Kurzfassung
- Wer KI im Unternehmen einführen will, muss Mitarbeitende nicht nur schulen, sondern Zeit, Richtung und Rückhalt organisieren.
- Die wichtigsten Hebel sind Zielbild, Schutzrahmen, sichtbares Lernen der Führung, schriftlich freigegebene Zeit und ein echtes Mandat für Botschafter.
- Warnsignale für versandende Programme sind Insellösungen, Zeitmangel, unsichtbare Anwendungsfälle und nachlassende Geschwindigkeit nach wenigen Monaten.
- Compliance-Schulungen erfüllen Pflichten; Wirkung entsteht erst, wenn Breitenkompetenz, Botschafter-Mandat und Führungsroutinen zusammenspielen.
KI-Einführungen scheitern selten daran, dass niemand ein Tool öffnen kann. Sie scheitern häufiger daran, dass niemand entschieden hat, wofür es wirklich gebraucht wird, wer Zeit zum Lernen bekommt und wie gute Anwendungen in den Alltag wandern.

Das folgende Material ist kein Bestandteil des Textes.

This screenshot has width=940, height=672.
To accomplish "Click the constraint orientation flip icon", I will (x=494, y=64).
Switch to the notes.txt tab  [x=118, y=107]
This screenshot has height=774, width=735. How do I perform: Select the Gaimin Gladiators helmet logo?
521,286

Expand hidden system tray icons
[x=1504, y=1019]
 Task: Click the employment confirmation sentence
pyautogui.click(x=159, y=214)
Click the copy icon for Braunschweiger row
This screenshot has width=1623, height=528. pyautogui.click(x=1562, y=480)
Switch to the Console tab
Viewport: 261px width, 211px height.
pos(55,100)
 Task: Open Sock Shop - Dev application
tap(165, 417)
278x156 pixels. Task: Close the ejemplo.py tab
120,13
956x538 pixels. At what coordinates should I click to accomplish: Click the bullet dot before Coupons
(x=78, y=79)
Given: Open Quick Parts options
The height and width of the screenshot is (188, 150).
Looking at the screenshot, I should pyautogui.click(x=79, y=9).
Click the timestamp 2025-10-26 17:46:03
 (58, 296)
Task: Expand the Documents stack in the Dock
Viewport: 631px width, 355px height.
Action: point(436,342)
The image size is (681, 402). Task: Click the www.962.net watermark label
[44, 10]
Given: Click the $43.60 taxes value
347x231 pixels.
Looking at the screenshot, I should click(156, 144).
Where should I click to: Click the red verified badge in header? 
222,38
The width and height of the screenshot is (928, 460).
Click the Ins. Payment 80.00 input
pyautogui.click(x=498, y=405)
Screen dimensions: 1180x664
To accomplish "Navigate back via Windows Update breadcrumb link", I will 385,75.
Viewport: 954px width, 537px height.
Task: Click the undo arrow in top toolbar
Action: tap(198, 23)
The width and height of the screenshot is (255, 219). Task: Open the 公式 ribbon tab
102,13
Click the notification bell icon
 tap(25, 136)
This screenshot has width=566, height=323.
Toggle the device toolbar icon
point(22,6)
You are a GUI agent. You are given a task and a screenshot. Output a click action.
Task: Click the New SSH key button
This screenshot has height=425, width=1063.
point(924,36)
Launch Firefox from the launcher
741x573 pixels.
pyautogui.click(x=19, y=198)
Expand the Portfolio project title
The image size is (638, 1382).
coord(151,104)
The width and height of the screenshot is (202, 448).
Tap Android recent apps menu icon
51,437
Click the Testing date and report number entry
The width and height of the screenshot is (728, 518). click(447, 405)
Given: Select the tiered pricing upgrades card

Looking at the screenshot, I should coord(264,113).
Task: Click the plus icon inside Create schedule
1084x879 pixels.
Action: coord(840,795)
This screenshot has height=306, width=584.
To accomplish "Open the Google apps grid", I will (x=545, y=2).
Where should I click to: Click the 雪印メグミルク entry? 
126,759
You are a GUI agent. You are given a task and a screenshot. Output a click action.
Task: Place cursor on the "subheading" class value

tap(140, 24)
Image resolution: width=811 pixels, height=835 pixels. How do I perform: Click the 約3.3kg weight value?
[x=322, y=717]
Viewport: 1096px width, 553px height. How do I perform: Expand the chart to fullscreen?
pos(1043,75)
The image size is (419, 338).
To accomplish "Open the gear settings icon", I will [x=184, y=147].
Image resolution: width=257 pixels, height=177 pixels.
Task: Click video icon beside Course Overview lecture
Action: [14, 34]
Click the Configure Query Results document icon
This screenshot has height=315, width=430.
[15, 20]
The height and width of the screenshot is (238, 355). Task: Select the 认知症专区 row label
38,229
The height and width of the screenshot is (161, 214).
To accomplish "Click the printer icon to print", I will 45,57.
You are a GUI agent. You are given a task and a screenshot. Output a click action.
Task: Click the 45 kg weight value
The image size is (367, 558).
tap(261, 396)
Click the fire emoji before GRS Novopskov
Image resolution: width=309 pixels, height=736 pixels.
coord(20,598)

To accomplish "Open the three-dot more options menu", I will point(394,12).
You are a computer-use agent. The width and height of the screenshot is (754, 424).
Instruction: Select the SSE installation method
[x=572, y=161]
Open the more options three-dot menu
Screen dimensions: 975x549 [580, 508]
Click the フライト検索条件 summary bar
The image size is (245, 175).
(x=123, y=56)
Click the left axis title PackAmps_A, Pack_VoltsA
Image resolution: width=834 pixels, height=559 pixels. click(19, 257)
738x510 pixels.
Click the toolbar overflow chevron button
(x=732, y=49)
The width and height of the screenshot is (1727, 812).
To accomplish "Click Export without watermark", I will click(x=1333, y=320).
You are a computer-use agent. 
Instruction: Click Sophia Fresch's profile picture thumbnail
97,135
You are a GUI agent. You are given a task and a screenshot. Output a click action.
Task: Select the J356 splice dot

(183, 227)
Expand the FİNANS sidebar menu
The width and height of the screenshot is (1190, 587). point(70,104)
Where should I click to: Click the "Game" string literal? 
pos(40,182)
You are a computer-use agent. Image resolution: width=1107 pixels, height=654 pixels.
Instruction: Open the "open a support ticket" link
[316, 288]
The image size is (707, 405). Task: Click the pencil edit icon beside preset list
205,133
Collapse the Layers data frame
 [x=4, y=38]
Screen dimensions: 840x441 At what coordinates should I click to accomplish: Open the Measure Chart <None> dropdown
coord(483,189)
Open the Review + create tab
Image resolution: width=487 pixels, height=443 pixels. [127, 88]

Das ist kein Randproblem, sondern ein Muster: Eine im Mai 2026 veröffentlichte Zoi/Civey-Studie unter 500 IT-Verantwortlichen in Großunternehmen zeigt, dass 76 % der Unternehmen mit KI experimentieren, aber nur 19 % sie bereits in Kernprozesse integriert haben. Die eigentliche Arbeit beginnt dort, wo aus Experimenten verlässliche Arbeitsweisen werden.
Das Problem dabei: Viele Programme verwechseln Einführung mit Ausrollen. Sie kaufen Zugang, organisieren Schulung und hoffen auf Nutzung. Für Mitarbeitende entsteht daraus schnell ein Erwartungsnebel: Was darf ich? Wofür ist Zeit? Wer entscheidet, ob ein Anwendungsfall gut ist? Was passiert mit der Zeit, die frei wird?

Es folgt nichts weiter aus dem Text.